**Excerpt provided**
....
Field of the Disclosure
The present disclosure relates to a digital X-ray detector using a thin film transistor, and more particularly, to an array substrate of an X-ray detector, a digital X-ray detector including the same, a method for manufacturing an array substrate of an X-ray detector, and a method for manufacturing an X-ray detector. Although the present disclosure is suitable for a wide scope of applications, it is particularly suitable for tracking a defective line with high accuracy in the thin film transistor array substrate of the X-ray detector.
Description of the Background
In a diagnostic X-ray examination method currently has been used for medical purposes, an X-ray sensing film is used in taking an X-ray and it takes a predetermined printing time to get a result thereof.
However, with a recent development of semiconductor technology, a digital X-ray detector using a thin film transistor has been researched and developed. The digital X-ray detector uses a thin film transistor as a switching element and thus enables a user to make a diagnosis in real time at the time of irradiating an X-ray.
Generally, the digital X-ray detectors are classified into two types, i.e., a direct type DXD and an indirect type DXD. The direct type DXD includes an amorphous selenium (Se) layer laminated on an upper layer of a thin film transistor array substrate and a transparent electrode formed on the amorphous Se layer, and detects a current as a pixel electrode of the thin film transistor receives a charge from the Se layer and then performs a signal processing. The indirect type DXD includes a scintillator, and if an X-ray is converted into a visible ray by the scintillator, the visible ray is converted into an electrical signal by a PIN diode, and then a series of signal processing is performed.
Meanwhile, in the conventional X-ray detector, a mask used for performing an exposure process to an array substrate is small. Thus, in order to manufacture a large-sized panel, a stitch shot exposure method of performing exposure by shifting the mask on a base substrate several times has been used.
Generally, if a defect, such as open or short, occurs in a signal line, a plurality of lines on an array substrate are patterned together with identifiers for the respective lines in order to find out a defective signal line on the array substrate using a detector.
However, in case of the stitch shot exposure method, an exposure process is performed by shifting the same mask several times. Thus, the same identifier is repeatedly patterned on one base substrate. FIG. 1 is a photograph of an array substrate on which identifiers are formed by a conventional stitch shot exposure method, which will be explained with reference to FIG. 1.
A mask used in FIG. 1 includes the 1st to 256th identifiers. Thus, the 257th line (a line exposed by shifting the mask for the second time in the photograph of FIG. 1) becomes the 1st identifier, which is the same identifier as the 1st line. As such, there are more than one signal lines including the same identifier, and, thus, it is impossible to accurately find out the position of the defective signal line. Accordingly, a solution thereto is needed.
....
**Dataset extract**
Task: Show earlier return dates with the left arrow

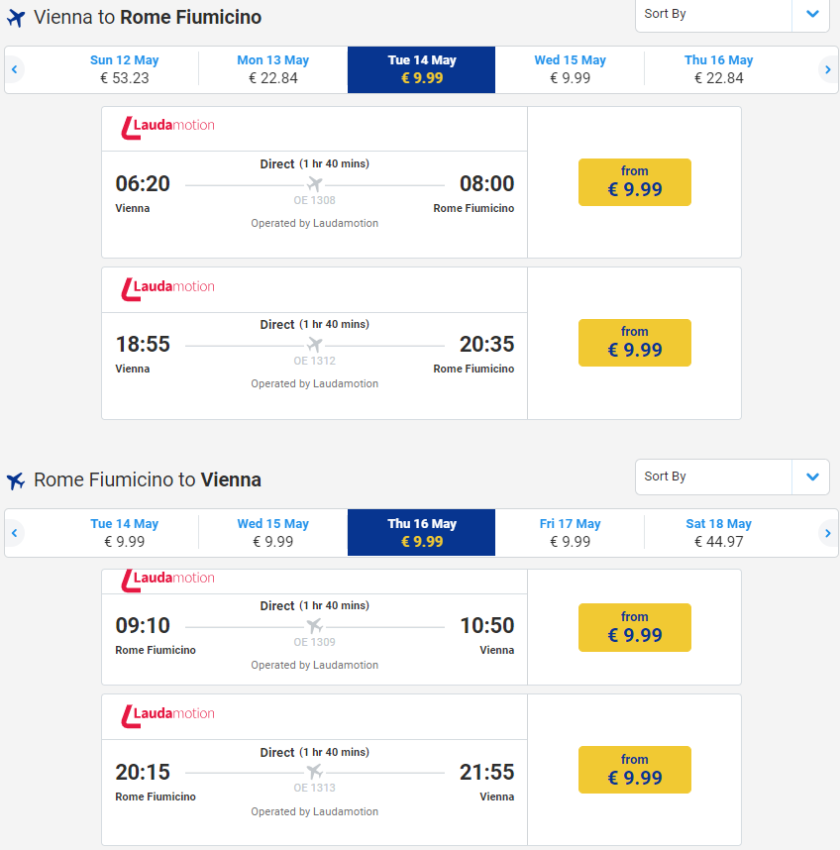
....
**Your goal**
In the X-ray detector disclosure, take the part that opens with the words "Meanwhile, in the" and closes with "has been used.", and write it out with "multiple times" substituted for "several times".

**Answer section**
Meanwhile, in the conventional X-ray detector, a mask used for performing an exposure process to an array substrate is small. Thus, in order to manufacture a large-sized panel, a stitch shot exposure method of performing exposure by shifting the mask on a base substrate multiple times has been used.